Recordemos al joven grafitero Diego Felipe Becerra con la espalda abierta a tiros por rayar un muro en Pontevedra a mediados de 2011. Y el posterior y aberrante encubrimiento de los hechos, que tuvo a la familia de la víctima dando vueltas de un lado a otro durante cinco años. La infamia de que la Policía busque ocultar sus propios crímenes no es cosa de dos o tres manzanas podridas. En el caso de la Comunidad del Anillo nos dimos cuenta de que era sistemático, de que el asunto no está por ahí suelto en las manos de los bajos mandos.

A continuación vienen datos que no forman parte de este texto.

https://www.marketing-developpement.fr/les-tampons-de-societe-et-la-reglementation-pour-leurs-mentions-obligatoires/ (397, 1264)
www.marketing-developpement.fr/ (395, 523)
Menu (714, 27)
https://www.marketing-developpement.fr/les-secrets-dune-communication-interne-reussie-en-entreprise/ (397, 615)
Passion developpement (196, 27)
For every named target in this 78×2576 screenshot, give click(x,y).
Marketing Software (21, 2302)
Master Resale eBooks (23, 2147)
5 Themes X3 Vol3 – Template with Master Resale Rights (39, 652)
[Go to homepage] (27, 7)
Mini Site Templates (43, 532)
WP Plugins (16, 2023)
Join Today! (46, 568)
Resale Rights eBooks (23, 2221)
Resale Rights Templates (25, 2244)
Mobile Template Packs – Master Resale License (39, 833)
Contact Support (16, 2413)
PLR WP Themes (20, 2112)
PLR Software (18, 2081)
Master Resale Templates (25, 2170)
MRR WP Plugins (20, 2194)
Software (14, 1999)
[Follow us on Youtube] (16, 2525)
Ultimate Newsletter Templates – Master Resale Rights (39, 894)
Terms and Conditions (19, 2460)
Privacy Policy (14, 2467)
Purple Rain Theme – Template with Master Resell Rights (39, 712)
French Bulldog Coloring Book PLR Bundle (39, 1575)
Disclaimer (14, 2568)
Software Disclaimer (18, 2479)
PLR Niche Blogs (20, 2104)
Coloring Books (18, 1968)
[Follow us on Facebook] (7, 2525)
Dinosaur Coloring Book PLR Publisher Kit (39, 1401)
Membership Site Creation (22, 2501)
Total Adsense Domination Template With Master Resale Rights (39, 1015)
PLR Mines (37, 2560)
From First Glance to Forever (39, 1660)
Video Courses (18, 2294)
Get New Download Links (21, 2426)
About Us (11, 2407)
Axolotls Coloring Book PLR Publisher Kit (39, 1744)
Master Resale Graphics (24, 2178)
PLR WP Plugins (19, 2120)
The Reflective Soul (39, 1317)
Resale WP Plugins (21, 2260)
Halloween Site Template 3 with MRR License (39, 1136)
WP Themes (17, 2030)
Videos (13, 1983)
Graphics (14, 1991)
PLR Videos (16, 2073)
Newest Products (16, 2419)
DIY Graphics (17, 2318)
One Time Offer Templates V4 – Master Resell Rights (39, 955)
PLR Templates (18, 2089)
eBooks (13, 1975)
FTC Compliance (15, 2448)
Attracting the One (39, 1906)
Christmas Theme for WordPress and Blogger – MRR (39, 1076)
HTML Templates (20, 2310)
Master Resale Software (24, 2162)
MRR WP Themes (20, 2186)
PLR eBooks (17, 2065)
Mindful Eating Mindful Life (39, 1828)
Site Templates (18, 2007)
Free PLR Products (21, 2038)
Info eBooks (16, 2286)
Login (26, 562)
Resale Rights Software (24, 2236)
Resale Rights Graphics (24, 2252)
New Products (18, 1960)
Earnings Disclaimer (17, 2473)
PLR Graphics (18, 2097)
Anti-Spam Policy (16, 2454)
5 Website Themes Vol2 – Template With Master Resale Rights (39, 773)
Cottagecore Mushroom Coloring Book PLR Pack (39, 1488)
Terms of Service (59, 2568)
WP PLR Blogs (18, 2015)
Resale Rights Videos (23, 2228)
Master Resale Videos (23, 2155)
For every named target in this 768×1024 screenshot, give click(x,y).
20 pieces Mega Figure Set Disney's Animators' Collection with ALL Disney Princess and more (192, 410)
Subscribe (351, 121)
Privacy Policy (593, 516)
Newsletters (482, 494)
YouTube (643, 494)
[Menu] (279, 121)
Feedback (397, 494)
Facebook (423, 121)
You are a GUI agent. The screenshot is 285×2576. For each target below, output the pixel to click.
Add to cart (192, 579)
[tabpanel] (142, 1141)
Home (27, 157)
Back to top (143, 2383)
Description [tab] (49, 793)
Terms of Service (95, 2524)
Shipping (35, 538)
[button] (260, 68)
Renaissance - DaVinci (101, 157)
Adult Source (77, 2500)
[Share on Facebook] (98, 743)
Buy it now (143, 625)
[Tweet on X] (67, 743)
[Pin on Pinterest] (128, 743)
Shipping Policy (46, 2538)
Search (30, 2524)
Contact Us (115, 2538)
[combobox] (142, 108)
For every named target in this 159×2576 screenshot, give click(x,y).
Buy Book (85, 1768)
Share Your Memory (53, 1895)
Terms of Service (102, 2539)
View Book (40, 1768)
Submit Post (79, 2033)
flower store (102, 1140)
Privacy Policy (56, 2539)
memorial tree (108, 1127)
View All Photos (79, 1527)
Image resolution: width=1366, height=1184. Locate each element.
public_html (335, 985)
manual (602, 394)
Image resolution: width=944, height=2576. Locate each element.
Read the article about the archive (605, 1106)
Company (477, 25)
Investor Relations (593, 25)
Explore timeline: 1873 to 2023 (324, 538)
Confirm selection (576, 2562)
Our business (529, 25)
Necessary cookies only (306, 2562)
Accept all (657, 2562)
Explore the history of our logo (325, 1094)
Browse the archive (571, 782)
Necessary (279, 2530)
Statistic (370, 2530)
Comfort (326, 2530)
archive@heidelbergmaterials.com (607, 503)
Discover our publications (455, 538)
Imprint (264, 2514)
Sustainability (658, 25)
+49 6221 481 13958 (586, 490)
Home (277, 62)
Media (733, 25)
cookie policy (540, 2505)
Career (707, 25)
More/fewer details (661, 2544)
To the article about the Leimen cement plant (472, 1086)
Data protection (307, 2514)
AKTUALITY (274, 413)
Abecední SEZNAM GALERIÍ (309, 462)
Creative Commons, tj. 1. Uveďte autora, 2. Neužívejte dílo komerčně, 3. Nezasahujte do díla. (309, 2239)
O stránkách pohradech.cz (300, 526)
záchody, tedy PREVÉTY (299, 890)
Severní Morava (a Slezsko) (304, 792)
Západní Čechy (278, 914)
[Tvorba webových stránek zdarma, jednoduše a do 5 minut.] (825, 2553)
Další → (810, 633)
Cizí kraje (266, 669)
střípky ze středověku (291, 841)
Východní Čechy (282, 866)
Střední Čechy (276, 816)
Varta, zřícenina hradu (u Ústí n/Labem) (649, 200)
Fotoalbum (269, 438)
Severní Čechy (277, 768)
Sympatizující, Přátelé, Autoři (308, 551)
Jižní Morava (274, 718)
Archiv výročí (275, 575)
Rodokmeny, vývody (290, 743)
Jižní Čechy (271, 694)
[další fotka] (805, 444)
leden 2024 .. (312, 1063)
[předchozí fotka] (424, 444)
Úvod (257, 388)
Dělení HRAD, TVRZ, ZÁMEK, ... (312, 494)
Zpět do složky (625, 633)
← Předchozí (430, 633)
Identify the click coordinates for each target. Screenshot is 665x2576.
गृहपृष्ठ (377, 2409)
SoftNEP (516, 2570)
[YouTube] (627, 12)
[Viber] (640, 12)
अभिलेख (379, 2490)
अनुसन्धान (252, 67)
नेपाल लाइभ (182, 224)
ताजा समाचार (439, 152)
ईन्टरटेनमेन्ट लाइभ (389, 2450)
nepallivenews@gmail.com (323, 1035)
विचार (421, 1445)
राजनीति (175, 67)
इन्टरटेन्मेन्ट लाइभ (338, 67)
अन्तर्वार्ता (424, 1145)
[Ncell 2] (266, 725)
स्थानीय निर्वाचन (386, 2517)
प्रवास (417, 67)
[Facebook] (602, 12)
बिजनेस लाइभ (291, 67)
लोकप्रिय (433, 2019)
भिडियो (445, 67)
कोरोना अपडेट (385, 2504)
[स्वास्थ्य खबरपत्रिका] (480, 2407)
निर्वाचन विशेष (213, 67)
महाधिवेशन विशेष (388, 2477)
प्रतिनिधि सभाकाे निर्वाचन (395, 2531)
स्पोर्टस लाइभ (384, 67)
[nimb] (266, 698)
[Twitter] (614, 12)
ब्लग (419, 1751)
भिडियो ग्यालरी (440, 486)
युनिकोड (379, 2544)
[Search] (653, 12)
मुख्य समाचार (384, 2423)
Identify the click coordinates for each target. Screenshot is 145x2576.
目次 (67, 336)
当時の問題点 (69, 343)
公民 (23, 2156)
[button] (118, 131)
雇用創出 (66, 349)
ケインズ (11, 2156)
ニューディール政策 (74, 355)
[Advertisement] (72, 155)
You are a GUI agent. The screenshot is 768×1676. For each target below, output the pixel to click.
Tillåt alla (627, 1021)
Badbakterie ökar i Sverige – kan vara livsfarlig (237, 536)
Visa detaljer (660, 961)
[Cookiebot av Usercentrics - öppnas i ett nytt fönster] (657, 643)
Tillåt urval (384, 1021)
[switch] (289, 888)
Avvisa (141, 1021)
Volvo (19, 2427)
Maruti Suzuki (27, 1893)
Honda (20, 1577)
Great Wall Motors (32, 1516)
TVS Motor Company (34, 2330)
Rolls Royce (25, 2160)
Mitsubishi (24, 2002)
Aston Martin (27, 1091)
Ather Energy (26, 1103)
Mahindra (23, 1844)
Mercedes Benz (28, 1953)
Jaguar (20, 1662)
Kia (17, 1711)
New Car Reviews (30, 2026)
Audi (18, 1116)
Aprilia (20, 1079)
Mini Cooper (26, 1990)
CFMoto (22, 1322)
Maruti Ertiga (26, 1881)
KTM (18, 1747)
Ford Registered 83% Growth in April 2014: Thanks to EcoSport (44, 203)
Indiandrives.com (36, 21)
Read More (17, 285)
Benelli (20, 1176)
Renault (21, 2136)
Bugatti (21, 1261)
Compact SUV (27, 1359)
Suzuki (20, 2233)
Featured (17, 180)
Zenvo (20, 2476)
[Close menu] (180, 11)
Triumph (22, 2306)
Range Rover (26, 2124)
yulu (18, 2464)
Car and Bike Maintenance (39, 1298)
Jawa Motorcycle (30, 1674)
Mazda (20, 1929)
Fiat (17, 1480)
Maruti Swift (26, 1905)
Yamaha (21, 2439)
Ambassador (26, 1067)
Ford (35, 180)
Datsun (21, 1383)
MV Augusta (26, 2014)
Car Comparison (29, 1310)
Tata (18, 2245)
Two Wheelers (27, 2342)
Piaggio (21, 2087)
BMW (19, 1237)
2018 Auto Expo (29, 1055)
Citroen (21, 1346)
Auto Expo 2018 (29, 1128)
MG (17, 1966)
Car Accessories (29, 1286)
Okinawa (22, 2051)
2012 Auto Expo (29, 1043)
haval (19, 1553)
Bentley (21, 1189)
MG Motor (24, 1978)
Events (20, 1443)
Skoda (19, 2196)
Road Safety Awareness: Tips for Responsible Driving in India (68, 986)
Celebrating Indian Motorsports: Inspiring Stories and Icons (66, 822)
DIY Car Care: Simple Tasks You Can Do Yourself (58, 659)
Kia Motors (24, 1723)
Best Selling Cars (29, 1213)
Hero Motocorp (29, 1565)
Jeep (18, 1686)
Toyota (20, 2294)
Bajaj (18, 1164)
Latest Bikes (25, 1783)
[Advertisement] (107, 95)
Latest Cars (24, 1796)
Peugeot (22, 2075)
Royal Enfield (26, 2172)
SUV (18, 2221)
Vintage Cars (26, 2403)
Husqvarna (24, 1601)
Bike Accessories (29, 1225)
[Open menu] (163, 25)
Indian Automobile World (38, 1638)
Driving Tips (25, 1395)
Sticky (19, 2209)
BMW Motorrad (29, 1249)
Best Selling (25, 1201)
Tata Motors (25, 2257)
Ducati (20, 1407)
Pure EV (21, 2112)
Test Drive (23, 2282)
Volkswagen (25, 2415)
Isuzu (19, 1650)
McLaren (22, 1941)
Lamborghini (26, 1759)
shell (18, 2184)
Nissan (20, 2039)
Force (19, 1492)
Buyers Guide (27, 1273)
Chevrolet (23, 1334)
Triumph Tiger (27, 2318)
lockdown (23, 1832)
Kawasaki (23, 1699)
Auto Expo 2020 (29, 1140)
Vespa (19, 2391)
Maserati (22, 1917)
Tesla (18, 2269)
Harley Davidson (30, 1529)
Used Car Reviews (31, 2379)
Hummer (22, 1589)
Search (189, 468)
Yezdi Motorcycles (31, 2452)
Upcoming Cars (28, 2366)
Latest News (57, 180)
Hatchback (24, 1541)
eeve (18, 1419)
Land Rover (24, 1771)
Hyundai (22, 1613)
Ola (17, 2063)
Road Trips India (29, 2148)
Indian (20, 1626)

El odio contra la Policía cabe en Colombia. No es que justifique la muerte de un ser humano, pero cabe. Y se entiende. Pero aunque quepa el odio también hay espacio para hacer preguntas que desde hace rato nos inquietan en la redacción de VICE: ¿Qué vía de diálogo tiene la ciudadanía con la Policía? ¿Qué hacen los gobernantes más allá de abusar de la legitimidad del Estado en su forma más brutal a través de un simple uniformado? ¿Por qué pensamos que los del Esmad son perros bravos que salen a pegarle a la gente como si fuera ese su plan de vida? ¿Qué hay de los jerarcas corruptos de la Policía, siempre intocables? ¿Qué injerencia tuvo la sociedad en decisiones erradas como la redacción del Código de Policía, que niega ciertos derechos?

Para estas preguntas todavía no hay respuestas. Nadie se las hace, nadie las contesta. Creemos necesario en este punto rechazar de plano la muerte del patrullero Garibello. Y rechazar la celebración que algunos hacen de ella. Aunque entendible el odio, este no puede tomar la forma de una nueva guerra en el corazón de la sociedad civil. Es necesaria una pausa para reflexionar y ver todas las alarmas que esta situación enciende.

No podemos seguir enfrascados en un debate entre ciegos. No pueden seguir sucediendo, tampoco, los atropellos que la Policía comete a diario contra una ciudadanía que la detesta. A la mecha le basta una chispa chiquitica para estallar.

* Este artículo se escribió y publicó antes de que el ELN se atribuyera el atentado en el barrio La Macarena.